EXERCISE REQUIREMENTS
Repeat, word for word, all the data that follows, and exclude the pictures.

DATA TO EXAMINE
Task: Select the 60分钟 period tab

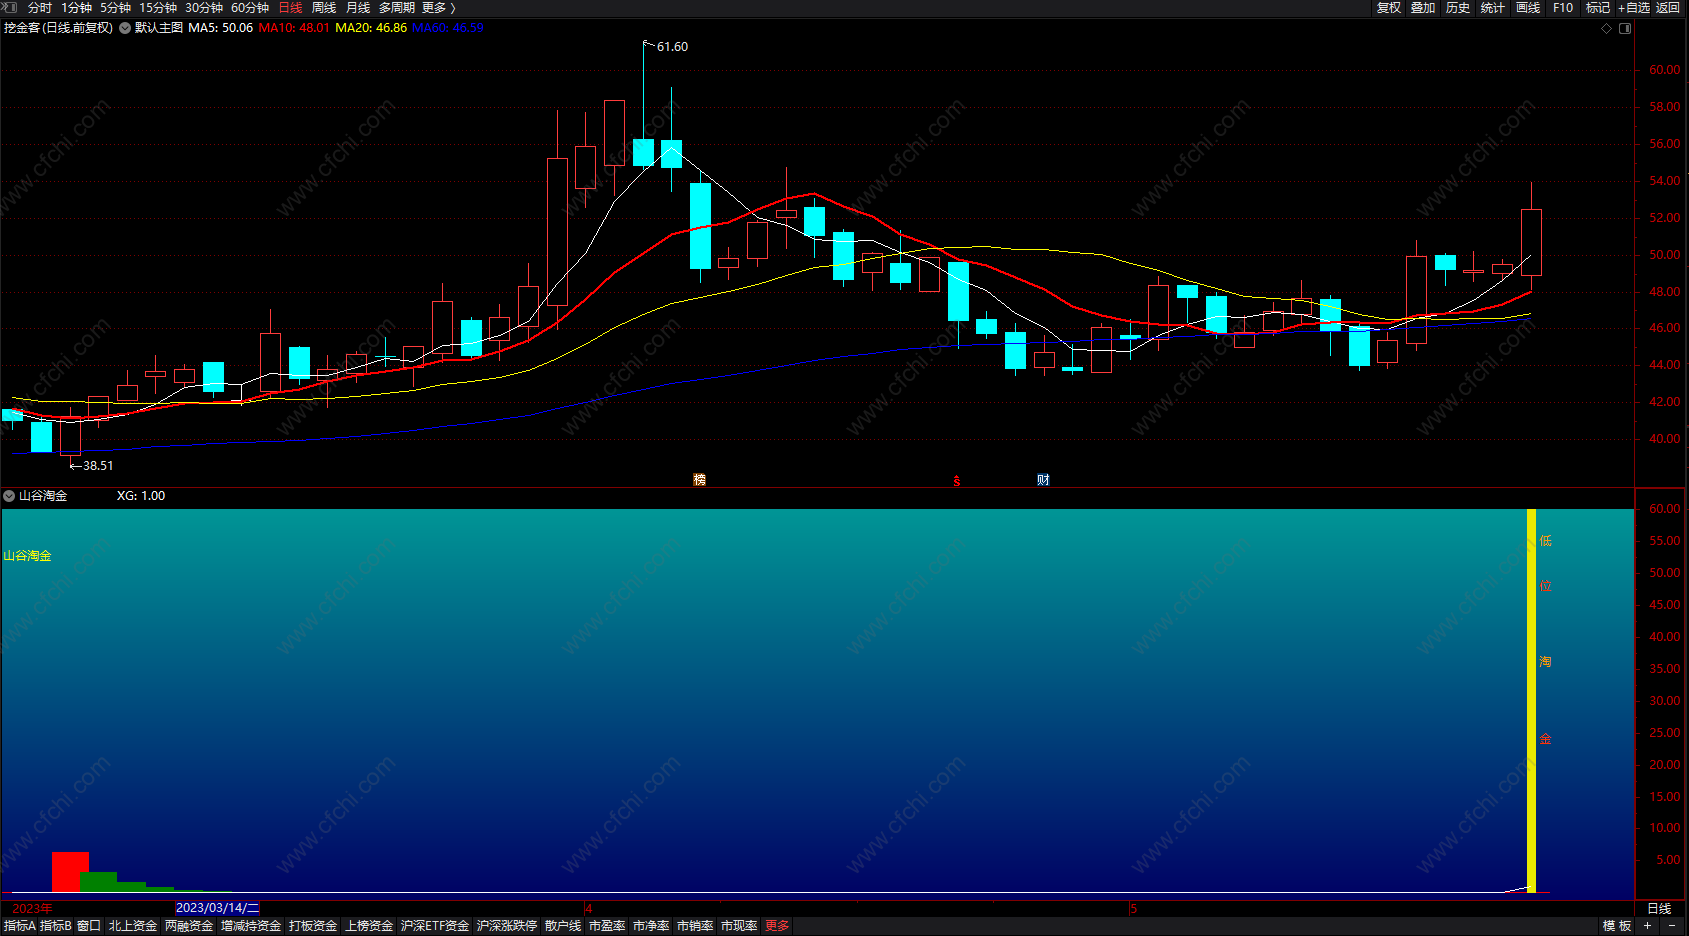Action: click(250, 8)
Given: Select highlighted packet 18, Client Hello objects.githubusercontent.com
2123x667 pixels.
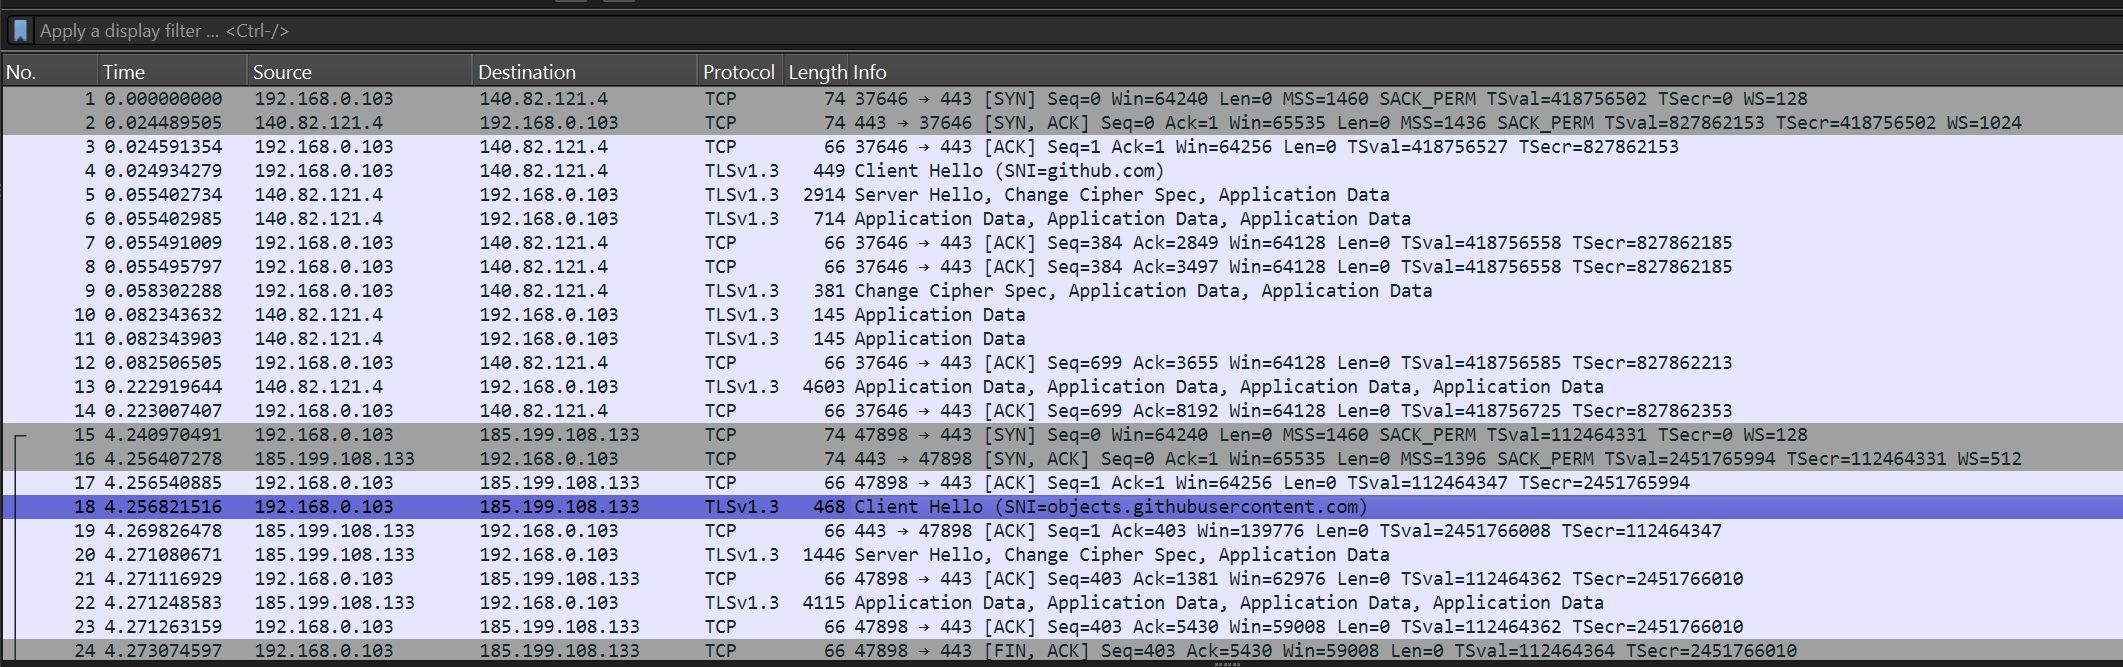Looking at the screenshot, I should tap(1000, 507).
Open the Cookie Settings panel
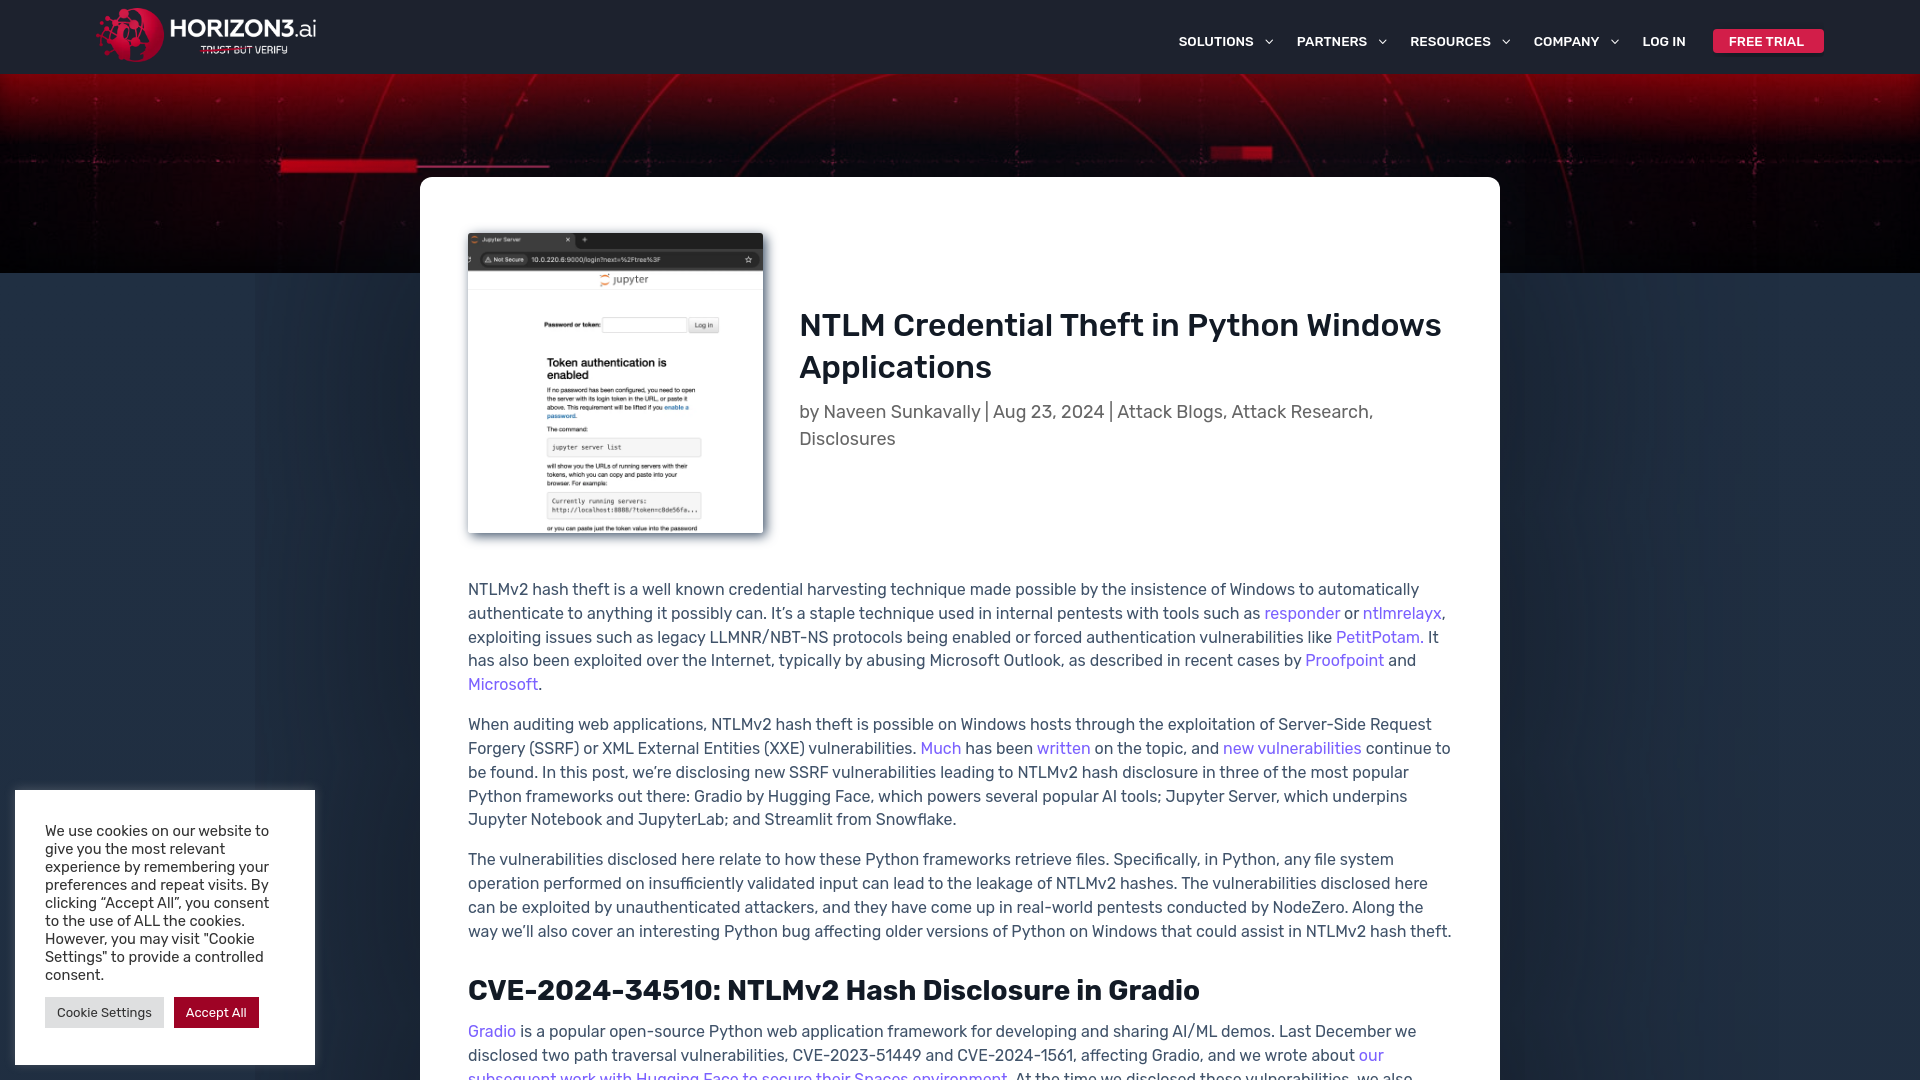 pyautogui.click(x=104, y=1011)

ANSWER FOR THIS EXERCISE
Task: Select the 60分钟 period tab

Action: click(250, 8)
Given: Select highlighted packet 18, Client Hello objects.githubusercontent.com
2123x667 pixels.
Looking at the screenshot, I should tap(1000, 507).
Open the Cookie Settings panel
 pyautogui.click(x=104, y=1011)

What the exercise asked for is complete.